Something going on here we should know about?
The [OP village] board tabled the discussion on the zoning change until the end of the meeting, when it entered into a closed-door discussion citing "attorney-client privilege," which is not one of the 23 "strictly construed" exceptions that allow public bodies to meet in private.
When the board returned to open session at 12:30 a.m. Tuesday, [President David] Pope explained the board’s position before a unanimous 6-0 vote to direct the village attorney to prepare a "findings of fact" on down-zoning the block. Trustee Greg Marsey left the meeting before the vote was taken.
The findings of fact would replace those prepared by the [village] Plan Commission in its recommendation to deny the zoning change from R-7 to R-6, which is a more restrictive and less dense residential zoning designation. The change, if it were to affect the planned condo building, would lower the four-story building by one floor and reduce its 11 units to nine.
Plan Commission, butt out. Meanwhile, historic preservation took a hit when the relevant village commission denied landmark status to two buildings on the 400 N. Maple block
Commissioners expressed sympathy with preserving examples of more pedestrian architectural styles and with the neighbors’ plight in trying to prevent the character of their neighborhood from changing. However, most of the commissioners at the meeting found that the buildings are too badly dilapidated to retain historic architectural characteristics.
Falling-down buildings need not apply. But landmarking the third would stop or slow down the condo development. Neighbors are looking for “cultural”-historical reasons to save it — as if their interest was piqued in the first place by issues of crowding and making their block less livable or at least less cozy.
Meanwhile, the developer has made his plans under the wild assumption that zoning on books matters.

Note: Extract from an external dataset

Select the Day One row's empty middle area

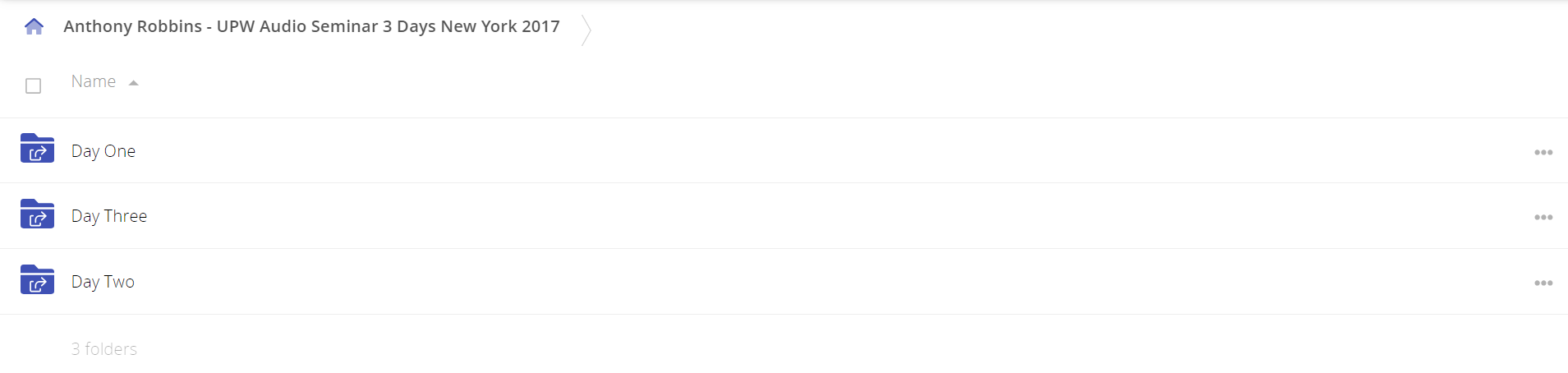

[Bob] Allen said he’s already spent a lot of money getting the project ready to be built, having not held back because he intended to build within allowable zoning.
But he faces a zoning change after the fact:
For weeks, Village Attorney Ray Heise has told the board that any zoning changes made now would not apply to a project for which a building permit application was received prior to the change.
Monday night, Pope would only say that the applicability of the zoning change, if approved, would be "subject to internal operating procedures of the village, village codes and state laws."
Which with $1.50 or so will get you a Green Line ride downtown or even to the South Side. You can trust this village board as far as you can throw it.
Trustees Geoff Baker and Robert Milstein were the most vocal in pushing the board to consider setting aside the Plan Commission to deny the zoning change request.
"I’m not going to sit by and let inappropriate zoning affect anybody," Baker said.
Milstein said the board needed "to send a new message in Oak Park that historic homes and peoples’ neighborhoods will be protected."
In other words, we can change that law if we want. Or, to paraphrase the Red Queen, words mean what I want them to mean, period.